● **Your goal**
Please restate the neotame article between "Gastroenterology Gut Microbiome" and "and causing illness.", inclusive, swapping "sepsis" for "septicemia".

● **Study text**
>>>

Study Finds Artificial Sweetener Can Cause Healthy Gut Bacteria To Become Diseased

Gastroenterology Gut Microbiome Health Concept

Recent research published in Frontiers in Nutrition has found that neotame, a newer artificial sweetener, can damage the human gut by altering healthy bacteria and harming the epithelial barrier, potentially causing severe health issues like irritable bowel syndrome and sepsis. This study extends previous findings on artificial sweeteners, underscoring the need for further research into their safety and health impacts. Credit:

Neotame, a new artificial sweetener, harms gut health by damaging bacteria and epithelial cells, raising risks for diseases like sepsis and irritable bowel syndrome.

New research has discovered that neotame, one of the new generation of artificial sweeteners, is capable of damaging the human intestine and causing illness.

The study is the first to show that neotame can cause previously healthy gut bacteria to become diseased and invade the gut wall – potentially leading to health issues including irritable bowel syndrome and sepsis – and also cause a breakdown of the epithelial barrier, which forms part of the gut wall.

<<<

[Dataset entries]
>>>

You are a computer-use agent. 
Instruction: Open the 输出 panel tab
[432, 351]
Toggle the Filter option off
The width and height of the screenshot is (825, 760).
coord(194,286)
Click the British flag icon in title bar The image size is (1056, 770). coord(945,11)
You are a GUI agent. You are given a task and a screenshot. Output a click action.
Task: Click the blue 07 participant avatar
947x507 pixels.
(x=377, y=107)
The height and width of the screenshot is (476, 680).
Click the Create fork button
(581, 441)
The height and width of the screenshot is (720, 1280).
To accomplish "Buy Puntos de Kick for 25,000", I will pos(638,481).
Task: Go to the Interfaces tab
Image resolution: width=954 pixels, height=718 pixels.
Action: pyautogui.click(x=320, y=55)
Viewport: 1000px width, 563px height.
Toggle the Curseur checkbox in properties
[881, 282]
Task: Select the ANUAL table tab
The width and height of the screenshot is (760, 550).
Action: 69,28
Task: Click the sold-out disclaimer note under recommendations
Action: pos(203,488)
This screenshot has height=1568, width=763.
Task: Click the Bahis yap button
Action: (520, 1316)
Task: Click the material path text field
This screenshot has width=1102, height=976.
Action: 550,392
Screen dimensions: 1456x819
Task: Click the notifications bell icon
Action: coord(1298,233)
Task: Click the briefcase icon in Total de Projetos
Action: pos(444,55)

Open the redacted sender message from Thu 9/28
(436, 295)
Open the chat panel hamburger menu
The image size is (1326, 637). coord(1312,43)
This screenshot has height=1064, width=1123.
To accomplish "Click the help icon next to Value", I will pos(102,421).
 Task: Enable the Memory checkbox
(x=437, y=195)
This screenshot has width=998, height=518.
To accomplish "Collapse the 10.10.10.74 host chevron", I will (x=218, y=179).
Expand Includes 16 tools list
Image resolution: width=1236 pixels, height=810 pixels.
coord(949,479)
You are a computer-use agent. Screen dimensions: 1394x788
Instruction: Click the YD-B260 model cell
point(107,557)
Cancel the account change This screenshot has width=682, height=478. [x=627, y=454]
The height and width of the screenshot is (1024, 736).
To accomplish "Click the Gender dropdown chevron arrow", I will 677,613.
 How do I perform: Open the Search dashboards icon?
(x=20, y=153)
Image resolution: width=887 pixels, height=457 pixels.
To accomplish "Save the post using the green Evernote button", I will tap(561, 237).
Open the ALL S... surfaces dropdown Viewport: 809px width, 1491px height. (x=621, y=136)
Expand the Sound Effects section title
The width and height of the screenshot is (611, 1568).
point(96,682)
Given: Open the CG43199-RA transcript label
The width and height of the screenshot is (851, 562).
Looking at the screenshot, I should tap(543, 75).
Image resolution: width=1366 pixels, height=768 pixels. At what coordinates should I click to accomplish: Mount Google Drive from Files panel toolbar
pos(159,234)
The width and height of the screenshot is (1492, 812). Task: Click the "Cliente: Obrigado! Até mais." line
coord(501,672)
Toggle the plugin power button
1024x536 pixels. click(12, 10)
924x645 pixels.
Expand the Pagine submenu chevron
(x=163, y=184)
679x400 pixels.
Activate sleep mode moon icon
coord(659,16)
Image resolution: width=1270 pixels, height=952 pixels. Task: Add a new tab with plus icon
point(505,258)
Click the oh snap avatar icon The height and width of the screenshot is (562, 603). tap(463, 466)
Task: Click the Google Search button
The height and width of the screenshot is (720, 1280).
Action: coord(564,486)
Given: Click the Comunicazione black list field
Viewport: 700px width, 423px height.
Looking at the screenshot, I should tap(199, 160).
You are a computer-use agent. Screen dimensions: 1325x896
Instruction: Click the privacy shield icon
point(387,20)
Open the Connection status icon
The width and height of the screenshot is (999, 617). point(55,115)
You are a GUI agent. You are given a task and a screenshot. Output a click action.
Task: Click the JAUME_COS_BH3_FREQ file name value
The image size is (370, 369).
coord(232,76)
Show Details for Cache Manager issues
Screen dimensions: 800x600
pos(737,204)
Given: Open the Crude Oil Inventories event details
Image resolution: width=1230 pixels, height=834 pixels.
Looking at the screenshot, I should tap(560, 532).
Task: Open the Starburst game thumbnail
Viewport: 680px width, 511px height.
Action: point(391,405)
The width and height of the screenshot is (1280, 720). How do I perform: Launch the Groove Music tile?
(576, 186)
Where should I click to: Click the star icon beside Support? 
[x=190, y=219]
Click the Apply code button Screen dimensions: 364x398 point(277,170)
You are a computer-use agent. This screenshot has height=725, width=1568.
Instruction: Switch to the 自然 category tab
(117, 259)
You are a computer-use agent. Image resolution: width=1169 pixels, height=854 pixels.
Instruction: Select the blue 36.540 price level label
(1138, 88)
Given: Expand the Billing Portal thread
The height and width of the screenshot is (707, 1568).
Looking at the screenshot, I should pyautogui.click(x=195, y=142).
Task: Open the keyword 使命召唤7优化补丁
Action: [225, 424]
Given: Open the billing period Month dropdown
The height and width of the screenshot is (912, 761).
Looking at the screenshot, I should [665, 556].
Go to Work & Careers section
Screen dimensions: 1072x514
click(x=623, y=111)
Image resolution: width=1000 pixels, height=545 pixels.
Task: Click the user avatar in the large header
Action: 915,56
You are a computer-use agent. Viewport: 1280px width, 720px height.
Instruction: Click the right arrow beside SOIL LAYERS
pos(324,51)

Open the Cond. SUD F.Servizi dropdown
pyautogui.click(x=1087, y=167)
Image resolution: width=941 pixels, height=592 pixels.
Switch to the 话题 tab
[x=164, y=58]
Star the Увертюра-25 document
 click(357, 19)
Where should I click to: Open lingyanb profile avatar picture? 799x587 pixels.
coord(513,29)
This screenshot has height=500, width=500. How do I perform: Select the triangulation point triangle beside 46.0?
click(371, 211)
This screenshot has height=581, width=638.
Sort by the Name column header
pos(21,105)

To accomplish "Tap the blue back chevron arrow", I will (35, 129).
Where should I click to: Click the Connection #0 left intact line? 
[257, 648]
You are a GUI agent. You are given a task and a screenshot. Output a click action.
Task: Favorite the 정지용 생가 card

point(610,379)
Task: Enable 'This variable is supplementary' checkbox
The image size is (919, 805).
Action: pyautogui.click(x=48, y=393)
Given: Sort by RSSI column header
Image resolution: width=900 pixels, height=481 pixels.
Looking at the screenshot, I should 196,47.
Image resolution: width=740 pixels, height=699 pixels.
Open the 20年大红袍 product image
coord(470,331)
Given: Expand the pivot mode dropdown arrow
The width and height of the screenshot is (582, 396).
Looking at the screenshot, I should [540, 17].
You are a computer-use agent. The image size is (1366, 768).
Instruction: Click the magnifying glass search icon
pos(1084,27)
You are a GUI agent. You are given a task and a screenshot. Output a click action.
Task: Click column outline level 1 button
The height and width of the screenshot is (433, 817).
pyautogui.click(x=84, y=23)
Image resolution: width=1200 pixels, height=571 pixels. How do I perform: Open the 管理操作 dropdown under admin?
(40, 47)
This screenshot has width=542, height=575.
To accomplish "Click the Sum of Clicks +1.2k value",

<<<

● **Worked solution**
Gastroenterology Gut Microbiome Health Concept

Recent research published in Frontiers in Nutrition has found that neotame, a newer artificial sweetener, can damage the human gut by altering healthy bacteria and harming the epithelial barrier, potentially causing severe health issues like irritable bowel syndrome and septicemia. This study extends previous findings on artificial sweeteners, underscoring the need for further research into their safety and health impacts. Credit:

Neotame, a new artificial sweetener, harms gut health by damaging bacteria and epithelial cells, raising risks for diseases like septicemia and irritable bowel syndrome.

New research has discovered that neotame, one of the new generation of artificial sweeteners, is capable of damaging the human intestine and causing illness.